[ENTRIES SUPPLIED]

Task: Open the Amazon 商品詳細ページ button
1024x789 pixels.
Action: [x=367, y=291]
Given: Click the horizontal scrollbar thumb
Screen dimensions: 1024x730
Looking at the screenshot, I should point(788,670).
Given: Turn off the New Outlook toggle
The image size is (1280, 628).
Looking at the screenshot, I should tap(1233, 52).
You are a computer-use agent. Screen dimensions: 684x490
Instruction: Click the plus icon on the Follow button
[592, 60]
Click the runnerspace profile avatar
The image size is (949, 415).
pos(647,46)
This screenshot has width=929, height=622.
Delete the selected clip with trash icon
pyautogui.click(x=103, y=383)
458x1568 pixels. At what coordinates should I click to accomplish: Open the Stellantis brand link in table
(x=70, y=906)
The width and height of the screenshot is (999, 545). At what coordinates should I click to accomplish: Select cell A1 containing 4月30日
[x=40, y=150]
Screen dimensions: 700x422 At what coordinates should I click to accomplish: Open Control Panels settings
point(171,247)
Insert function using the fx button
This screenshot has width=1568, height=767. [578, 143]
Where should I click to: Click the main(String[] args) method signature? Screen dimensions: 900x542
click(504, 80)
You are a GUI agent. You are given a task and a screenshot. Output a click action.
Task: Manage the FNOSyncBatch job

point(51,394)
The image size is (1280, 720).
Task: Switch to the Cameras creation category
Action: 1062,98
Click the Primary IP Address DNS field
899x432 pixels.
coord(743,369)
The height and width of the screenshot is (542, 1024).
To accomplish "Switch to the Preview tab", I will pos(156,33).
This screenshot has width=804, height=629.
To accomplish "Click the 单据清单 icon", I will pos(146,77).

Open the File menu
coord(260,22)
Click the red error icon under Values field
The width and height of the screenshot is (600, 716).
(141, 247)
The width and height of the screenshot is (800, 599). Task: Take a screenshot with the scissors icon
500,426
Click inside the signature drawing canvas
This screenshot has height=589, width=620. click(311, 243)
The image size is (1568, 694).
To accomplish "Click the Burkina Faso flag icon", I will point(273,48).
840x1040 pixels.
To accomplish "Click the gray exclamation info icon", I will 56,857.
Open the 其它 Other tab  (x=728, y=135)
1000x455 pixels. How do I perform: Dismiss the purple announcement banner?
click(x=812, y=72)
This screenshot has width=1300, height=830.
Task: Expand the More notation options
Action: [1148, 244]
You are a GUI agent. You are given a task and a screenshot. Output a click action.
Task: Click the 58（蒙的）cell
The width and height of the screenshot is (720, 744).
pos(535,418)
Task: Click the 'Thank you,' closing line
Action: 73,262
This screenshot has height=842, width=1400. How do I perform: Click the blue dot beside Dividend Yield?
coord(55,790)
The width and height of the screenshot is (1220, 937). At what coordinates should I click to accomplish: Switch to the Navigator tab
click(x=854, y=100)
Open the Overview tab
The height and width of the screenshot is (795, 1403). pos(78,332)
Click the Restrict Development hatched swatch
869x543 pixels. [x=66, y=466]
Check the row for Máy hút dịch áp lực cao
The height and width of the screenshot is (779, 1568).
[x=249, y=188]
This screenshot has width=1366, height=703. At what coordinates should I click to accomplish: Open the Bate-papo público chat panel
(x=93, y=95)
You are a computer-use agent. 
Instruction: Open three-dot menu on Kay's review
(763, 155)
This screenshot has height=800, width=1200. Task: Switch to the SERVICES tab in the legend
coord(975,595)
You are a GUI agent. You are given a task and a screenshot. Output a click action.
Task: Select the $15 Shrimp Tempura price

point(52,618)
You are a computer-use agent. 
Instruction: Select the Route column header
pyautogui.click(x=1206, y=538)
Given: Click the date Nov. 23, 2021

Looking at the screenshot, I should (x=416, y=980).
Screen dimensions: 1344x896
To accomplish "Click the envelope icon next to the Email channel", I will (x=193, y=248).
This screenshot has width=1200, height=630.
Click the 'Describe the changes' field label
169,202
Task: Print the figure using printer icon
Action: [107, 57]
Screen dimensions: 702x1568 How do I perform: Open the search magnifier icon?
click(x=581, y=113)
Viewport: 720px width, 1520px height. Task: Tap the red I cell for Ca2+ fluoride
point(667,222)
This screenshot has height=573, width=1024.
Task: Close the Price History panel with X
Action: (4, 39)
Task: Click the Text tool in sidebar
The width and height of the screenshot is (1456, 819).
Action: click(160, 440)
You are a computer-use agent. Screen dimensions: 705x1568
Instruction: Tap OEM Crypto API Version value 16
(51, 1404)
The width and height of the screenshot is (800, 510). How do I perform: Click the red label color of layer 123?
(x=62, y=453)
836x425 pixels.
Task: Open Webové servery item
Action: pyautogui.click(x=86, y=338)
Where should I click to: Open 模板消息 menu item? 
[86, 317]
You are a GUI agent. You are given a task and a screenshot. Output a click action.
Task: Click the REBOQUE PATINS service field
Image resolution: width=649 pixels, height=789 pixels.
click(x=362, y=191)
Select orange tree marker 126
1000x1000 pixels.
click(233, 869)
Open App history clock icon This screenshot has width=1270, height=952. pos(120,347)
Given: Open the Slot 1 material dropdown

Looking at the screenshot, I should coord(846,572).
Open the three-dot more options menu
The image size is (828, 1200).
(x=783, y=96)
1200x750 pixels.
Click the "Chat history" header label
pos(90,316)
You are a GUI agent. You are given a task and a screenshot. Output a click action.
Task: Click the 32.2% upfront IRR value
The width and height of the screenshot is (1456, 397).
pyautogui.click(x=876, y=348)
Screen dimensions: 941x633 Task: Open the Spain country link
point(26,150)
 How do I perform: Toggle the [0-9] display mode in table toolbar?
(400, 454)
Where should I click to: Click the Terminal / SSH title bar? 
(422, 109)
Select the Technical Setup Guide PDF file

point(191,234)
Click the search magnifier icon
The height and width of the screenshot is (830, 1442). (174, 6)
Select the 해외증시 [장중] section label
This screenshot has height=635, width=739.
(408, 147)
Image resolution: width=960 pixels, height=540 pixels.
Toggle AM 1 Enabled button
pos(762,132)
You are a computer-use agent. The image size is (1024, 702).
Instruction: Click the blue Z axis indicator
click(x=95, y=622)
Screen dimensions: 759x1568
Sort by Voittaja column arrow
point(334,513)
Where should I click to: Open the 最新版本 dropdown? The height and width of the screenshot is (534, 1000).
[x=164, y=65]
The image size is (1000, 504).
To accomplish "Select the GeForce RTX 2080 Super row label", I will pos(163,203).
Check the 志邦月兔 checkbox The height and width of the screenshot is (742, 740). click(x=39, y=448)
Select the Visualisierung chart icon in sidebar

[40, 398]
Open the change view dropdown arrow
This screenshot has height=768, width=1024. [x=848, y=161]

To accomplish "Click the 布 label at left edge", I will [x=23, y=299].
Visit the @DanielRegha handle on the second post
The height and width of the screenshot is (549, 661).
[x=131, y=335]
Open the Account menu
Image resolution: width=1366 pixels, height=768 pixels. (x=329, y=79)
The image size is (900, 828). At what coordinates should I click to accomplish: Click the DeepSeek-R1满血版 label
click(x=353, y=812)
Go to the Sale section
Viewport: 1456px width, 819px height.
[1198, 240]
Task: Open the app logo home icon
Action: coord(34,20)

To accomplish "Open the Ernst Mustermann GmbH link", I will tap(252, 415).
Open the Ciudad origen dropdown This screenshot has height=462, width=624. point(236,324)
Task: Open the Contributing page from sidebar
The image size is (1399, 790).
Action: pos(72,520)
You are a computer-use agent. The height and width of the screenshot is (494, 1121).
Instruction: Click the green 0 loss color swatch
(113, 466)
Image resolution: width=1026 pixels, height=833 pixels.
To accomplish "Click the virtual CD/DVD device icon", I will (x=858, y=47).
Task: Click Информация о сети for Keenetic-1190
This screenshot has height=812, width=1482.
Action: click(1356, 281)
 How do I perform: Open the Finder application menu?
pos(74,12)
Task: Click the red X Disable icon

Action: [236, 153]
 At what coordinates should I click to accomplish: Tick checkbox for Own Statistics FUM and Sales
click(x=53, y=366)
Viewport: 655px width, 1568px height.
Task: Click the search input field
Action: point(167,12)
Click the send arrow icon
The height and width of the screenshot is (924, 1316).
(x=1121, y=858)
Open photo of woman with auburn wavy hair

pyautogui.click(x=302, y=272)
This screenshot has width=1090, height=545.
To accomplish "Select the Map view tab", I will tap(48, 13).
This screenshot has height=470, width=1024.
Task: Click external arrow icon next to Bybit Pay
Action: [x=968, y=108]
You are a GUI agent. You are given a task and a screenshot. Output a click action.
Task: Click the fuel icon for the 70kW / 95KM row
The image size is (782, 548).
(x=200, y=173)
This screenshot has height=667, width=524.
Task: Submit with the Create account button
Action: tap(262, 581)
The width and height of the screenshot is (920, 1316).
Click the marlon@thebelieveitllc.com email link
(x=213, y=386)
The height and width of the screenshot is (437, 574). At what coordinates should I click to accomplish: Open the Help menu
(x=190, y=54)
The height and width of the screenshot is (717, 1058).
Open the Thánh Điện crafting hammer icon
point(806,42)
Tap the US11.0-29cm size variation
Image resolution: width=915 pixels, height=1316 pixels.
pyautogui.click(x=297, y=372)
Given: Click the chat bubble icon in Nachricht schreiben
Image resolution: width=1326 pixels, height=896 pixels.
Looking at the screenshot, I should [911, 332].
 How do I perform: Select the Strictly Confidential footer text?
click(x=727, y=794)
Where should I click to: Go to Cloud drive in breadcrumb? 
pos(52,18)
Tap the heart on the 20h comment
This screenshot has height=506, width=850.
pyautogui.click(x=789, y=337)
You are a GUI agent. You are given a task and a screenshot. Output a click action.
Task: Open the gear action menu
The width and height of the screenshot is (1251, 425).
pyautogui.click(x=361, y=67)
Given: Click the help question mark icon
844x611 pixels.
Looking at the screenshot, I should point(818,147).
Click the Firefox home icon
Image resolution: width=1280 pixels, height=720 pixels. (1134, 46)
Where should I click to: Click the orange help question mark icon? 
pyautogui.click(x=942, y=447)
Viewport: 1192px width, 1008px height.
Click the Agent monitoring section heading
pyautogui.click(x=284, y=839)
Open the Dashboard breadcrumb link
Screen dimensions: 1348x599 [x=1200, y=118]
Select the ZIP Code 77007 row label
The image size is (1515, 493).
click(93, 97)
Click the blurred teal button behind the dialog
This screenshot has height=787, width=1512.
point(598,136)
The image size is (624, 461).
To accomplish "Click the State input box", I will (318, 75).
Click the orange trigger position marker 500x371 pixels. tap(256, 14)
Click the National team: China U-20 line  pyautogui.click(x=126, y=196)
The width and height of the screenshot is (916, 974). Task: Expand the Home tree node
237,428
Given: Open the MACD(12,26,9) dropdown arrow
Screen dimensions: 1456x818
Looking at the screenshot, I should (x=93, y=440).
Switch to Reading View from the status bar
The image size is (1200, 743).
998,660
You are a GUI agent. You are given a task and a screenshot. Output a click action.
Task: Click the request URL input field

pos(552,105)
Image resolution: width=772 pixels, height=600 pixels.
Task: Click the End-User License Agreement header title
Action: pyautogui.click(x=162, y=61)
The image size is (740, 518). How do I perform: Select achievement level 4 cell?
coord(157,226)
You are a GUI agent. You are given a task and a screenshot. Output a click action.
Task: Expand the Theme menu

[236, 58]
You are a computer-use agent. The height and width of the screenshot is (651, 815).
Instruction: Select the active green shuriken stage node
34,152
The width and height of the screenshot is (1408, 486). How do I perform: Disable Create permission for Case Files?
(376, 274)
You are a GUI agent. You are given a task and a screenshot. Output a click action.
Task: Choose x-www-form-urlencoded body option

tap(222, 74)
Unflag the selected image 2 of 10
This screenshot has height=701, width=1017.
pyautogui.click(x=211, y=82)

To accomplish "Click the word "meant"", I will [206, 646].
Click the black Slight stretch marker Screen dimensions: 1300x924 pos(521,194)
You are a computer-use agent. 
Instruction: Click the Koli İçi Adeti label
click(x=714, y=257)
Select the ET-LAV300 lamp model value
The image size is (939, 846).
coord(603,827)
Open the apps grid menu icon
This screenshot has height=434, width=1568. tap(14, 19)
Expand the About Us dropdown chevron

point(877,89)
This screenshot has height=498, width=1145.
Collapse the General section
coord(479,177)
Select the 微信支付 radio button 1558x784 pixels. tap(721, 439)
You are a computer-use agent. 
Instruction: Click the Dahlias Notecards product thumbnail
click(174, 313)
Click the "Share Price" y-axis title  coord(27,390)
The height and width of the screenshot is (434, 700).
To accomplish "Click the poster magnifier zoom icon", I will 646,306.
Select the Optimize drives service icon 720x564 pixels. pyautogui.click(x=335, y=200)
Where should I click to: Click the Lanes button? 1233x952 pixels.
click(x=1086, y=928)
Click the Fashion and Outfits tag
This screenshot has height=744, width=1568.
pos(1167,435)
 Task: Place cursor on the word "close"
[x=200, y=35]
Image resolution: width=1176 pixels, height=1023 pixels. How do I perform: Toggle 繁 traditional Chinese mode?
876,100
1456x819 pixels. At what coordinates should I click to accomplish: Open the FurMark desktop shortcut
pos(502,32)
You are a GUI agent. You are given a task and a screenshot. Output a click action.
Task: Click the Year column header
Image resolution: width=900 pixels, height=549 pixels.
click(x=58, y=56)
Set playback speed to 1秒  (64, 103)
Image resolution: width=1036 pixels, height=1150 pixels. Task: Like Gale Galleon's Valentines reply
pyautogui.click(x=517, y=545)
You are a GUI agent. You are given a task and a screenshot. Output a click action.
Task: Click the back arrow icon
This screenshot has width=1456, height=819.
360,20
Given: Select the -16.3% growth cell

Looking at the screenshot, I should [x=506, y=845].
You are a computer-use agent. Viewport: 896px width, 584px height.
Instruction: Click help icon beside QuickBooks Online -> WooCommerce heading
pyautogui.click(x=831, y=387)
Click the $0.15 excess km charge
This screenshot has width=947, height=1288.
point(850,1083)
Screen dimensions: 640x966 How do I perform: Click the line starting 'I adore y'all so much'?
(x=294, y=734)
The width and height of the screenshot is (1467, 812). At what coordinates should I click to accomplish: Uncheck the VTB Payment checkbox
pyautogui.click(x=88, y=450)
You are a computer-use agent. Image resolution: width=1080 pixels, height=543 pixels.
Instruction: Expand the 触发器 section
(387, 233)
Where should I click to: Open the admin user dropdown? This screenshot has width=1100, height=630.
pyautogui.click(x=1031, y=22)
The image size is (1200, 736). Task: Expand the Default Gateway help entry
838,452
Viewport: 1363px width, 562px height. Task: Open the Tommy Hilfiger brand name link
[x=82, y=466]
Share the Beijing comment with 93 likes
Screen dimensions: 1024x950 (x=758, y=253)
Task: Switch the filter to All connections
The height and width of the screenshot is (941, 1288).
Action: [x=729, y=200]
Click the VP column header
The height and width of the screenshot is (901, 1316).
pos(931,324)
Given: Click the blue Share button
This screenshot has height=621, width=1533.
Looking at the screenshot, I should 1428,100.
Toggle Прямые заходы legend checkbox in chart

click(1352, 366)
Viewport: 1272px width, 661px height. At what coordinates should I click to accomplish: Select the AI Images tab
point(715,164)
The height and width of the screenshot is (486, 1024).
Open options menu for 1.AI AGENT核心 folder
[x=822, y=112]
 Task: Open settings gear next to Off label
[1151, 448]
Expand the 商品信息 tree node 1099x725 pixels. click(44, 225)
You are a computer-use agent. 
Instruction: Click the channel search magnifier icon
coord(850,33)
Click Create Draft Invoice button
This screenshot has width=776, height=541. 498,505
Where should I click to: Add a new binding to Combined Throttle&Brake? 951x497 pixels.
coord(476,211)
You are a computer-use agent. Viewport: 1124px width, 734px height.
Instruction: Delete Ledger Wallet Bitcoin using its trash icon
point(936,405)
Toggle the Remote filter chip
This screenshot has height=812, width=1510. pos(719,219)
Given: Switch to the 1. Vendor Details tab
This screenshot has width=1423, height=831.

[/ENTRIES SUPPLIED]

* [TASK]:
Which lines of the listing contain the string "from"? Copy every one of them.

* [FINAL ANSWER]:
Task: Open the Contributing page from sidebar
Switch to Reading View from the status bar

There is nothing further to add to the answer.